Assigned task: Exactly as they stand, set down all of the records again.

*** Data for the task ***

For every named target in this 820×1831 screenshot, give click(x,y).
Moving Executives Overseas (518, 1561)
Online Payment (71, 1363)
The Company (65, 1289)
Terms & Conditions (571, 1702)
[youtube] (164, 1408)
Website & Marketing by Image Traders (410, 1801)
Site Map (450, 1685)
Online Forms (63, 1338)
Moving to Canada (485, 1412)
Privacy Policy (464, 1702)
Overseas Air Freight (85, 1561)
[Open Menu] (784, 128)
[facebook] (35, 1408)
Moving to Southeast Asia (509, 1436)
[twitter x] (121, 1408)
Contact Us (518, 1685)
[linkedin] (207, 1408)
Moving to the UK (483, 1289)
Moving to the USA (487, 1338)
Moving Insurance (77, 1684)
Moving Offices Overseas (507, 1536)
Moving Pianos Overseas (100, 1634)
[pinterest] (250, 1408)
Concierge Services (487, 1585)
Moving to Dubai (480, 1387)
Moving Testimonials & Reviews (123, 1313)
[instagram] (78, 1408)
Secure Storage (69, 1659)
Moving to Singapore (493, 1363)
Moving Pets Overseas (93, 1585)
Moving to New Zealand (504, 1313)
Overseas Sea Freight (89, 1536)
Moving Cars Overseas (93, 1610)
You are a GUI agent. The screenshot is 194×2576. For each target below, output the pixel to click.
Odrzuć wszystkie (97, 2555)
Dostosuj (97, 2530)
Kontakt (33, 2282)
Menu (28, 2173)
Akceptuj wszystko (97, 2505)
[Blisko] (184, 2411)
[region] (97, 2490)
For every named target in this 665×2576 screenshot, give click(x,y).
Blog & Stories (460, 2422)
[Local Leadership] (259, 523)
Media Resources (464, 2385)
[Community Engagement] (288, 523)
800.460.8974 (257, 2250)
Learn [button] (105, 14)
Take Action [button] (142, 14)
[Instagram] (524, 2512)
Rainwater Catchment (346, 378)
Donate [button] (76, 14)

*** End of Data for the task ***

Reply to the exercise:
For every named target in this 820×1831 screenshot, give click(x,y).
Moving Executives Overseas (518, 1561)
Online Payment (71, 1363)
The Company (65, 1289)
Terms & Conditions (571, 1702)
[youtube] (164, 1408)
Website & Marketing by Image Traders (410, 1801)
Site Map (450, 1685)
Online Forms (63, 1338)
Moving to Canada (485, 1412)
Privacy Policy (464, 1702)
Overseas Air Freight (85, 1561)
[Open Menu] (784, 128)
[facebook] (35, 1408)
Moving to Southeast Asia (509, 1436)
[twitter x] (121, 1408)
Contact Us (518, 1685)
[linkedin] (207, 1408)
Moving to the UK (483, 1289)
Moving to the USA (487, 1338)
Moving Insurance (77, 1684)
Moving Offices Overseas (507, 1536)
Moving Pianos Overseas (100, 1634)
[pinterest] (250, 1408)
Concierge Services (487, 1585)
Moving to Dubai (480, 1387)
Moving Testimonials & Reviews (123, 1313)
[instagram] (78, 1408)
Secure Storage (69, 1659)
Moving to Singapore (493, 1363)
Moving Pets Overseas (93, 1585)
Moving to New Zealand (504, 1313)
Overseas Sea Freight (89, 1536)
Moving Cars Overseas (93, 1610)
You are a GUI agent. The screenshot is 194×2576. For each target below, output the pixel to click.
Odrzuć wszystkie (97, 2555)
Dostosuj (97, 2530)
Kontakt (33, 2282)
Menu (28, 2173)
Akceptuj wszystko (97, 2505)
[Blisko] (184, 2411)
[region] (97, 2490)
For every named target in this 665×2576 screenshot, give click(x,y).
Blog & Stories (460, 2422)
[Local Leadership] (259, 523)
Media Resources (464, 2385)
[Community Engagement] (288, 523)
800.460.8974 (257, 2250)
Learn [button] (105, 14)
Take Action [button] (142, 14)
[Instagram] (524, 2512)
Rainwater Catchment (346, 378)
Donate [button] (76, 14)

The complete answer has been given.